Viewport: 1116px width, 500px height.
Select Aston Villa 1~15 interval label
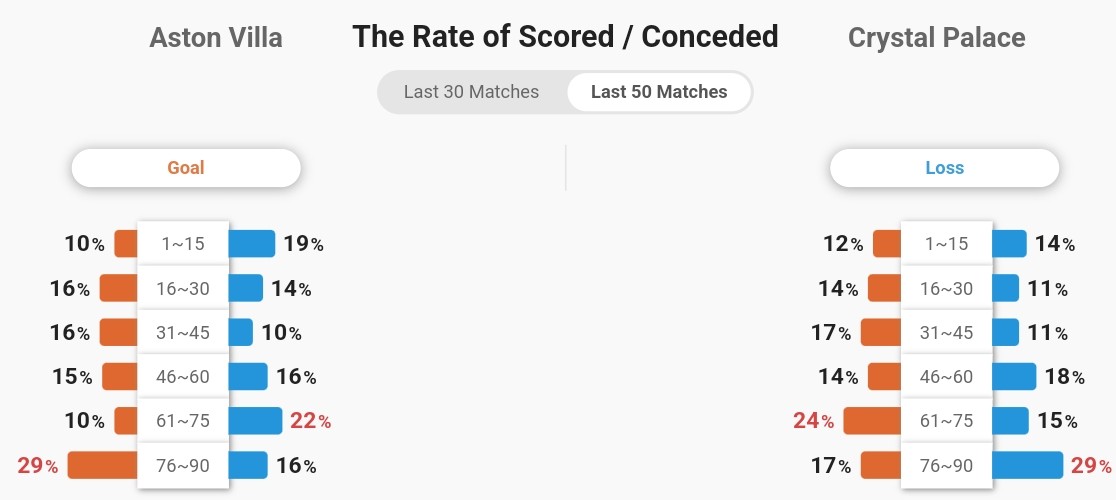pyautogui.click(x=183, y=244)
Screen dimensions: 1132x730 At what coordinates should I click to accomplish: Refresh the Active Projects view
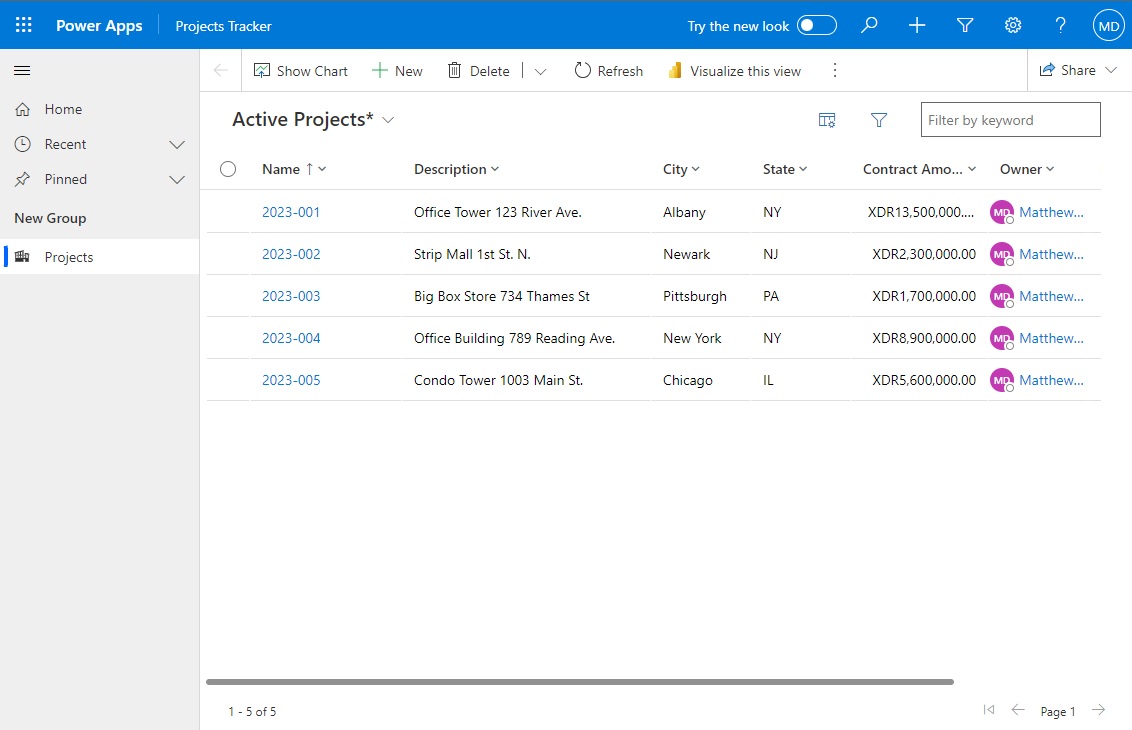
* * *
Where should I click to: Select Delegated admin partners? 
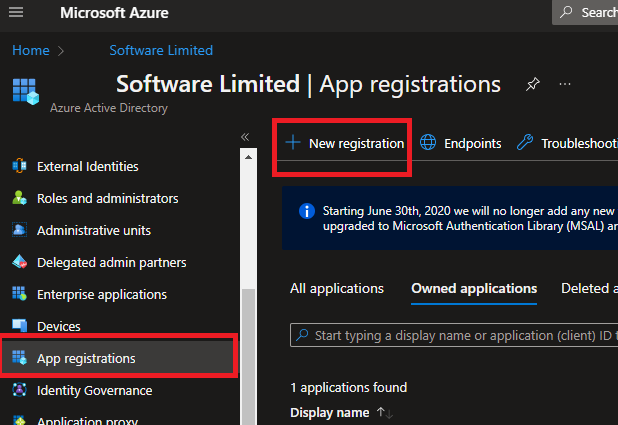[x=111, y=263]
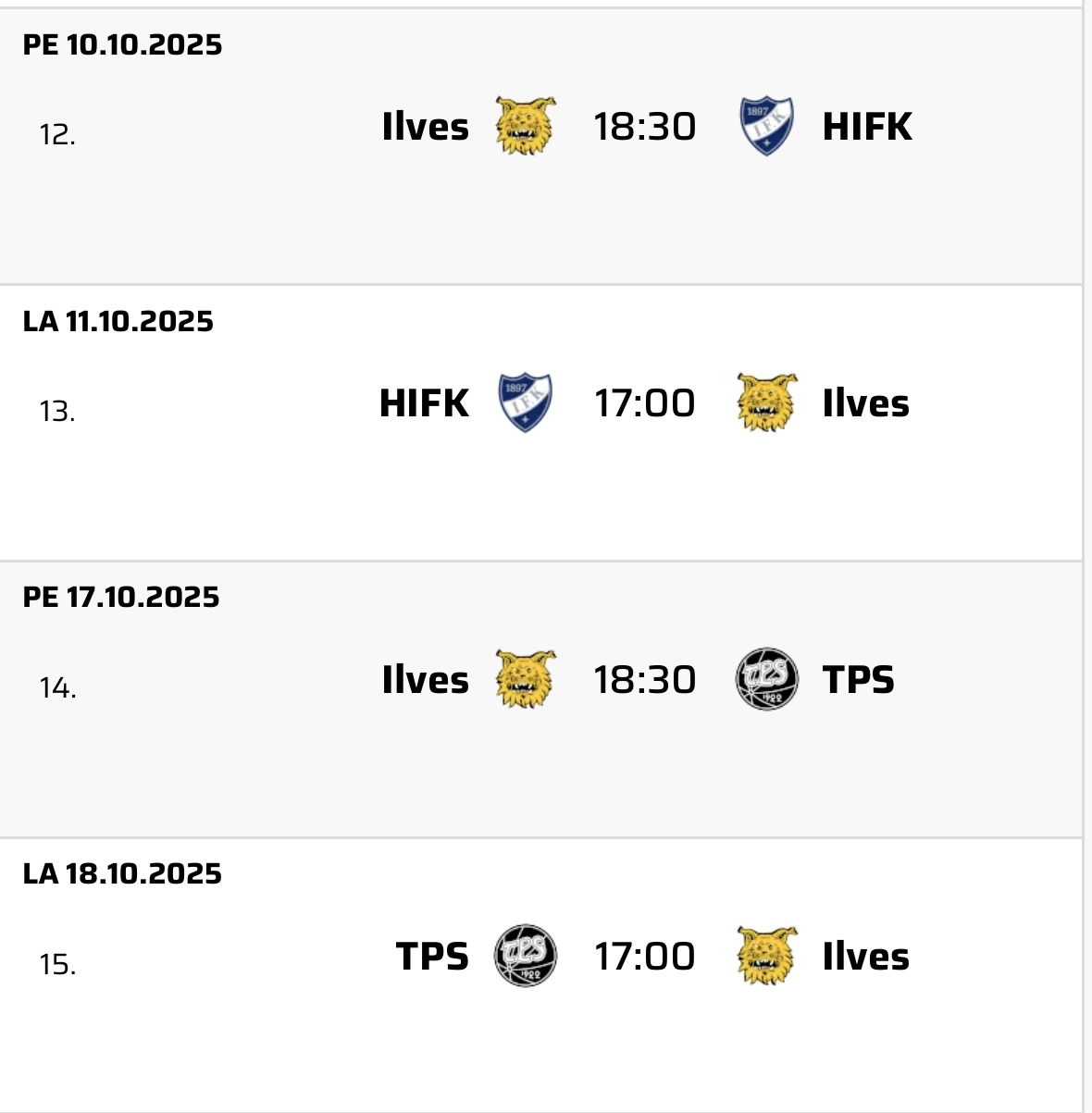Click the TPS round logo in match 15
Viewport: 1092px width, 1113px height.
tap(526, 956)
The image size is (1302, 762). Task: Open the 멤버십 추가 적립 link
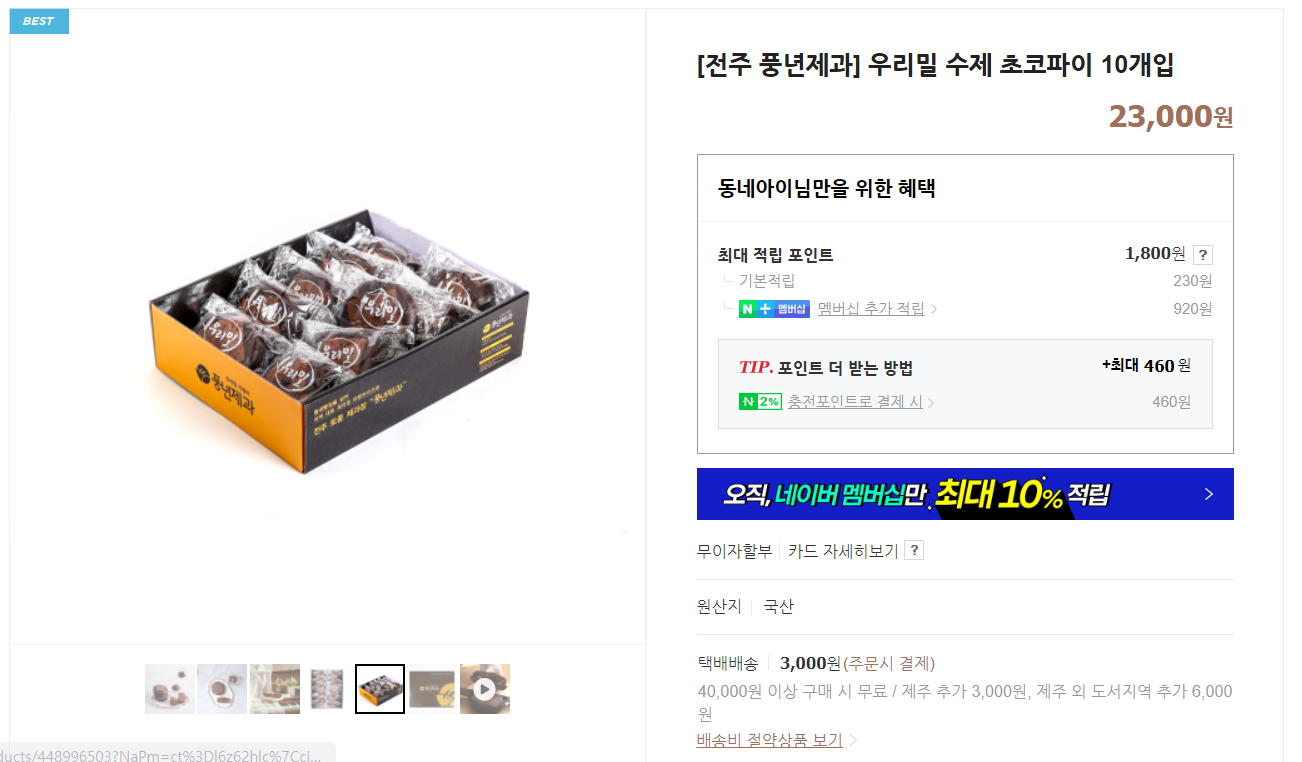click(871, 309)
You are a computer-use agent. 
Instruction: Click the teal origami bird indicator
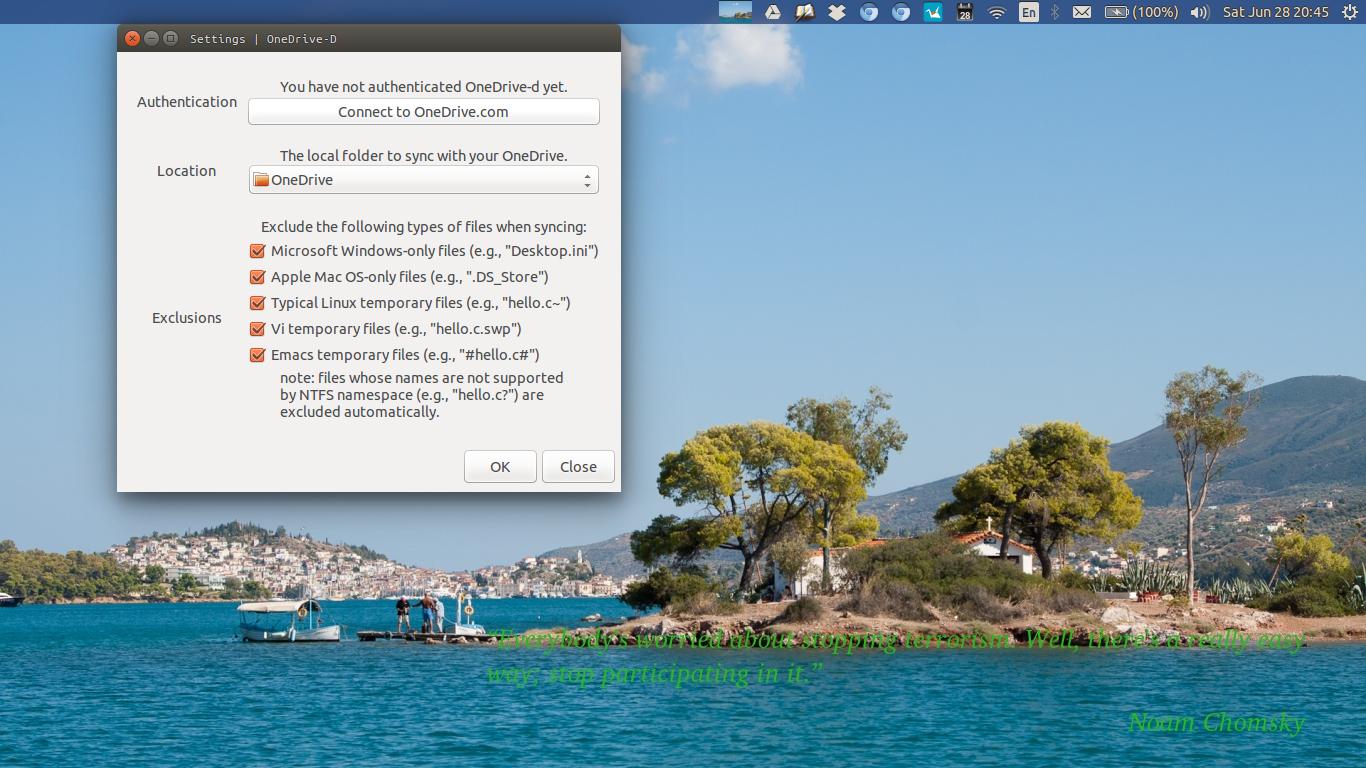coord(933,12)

-- What you should do --
Though the entries above contain pictures, none should be copied; reproduce only the lines between the one holding "Viewport: 1116px width, 500px height." and the one holding "Screen dimensions: 1132x730", inclusive, exactly as written.

-- Solved exercise --
Viewport: 1116px width, 500px height.
Select Aston Villa 1~15 interval label
pyautogui.click(x=183, y=244)
Screen dimensions: 1132x730 At what coordinates should I click to accomplish: Refresh the Active Projects view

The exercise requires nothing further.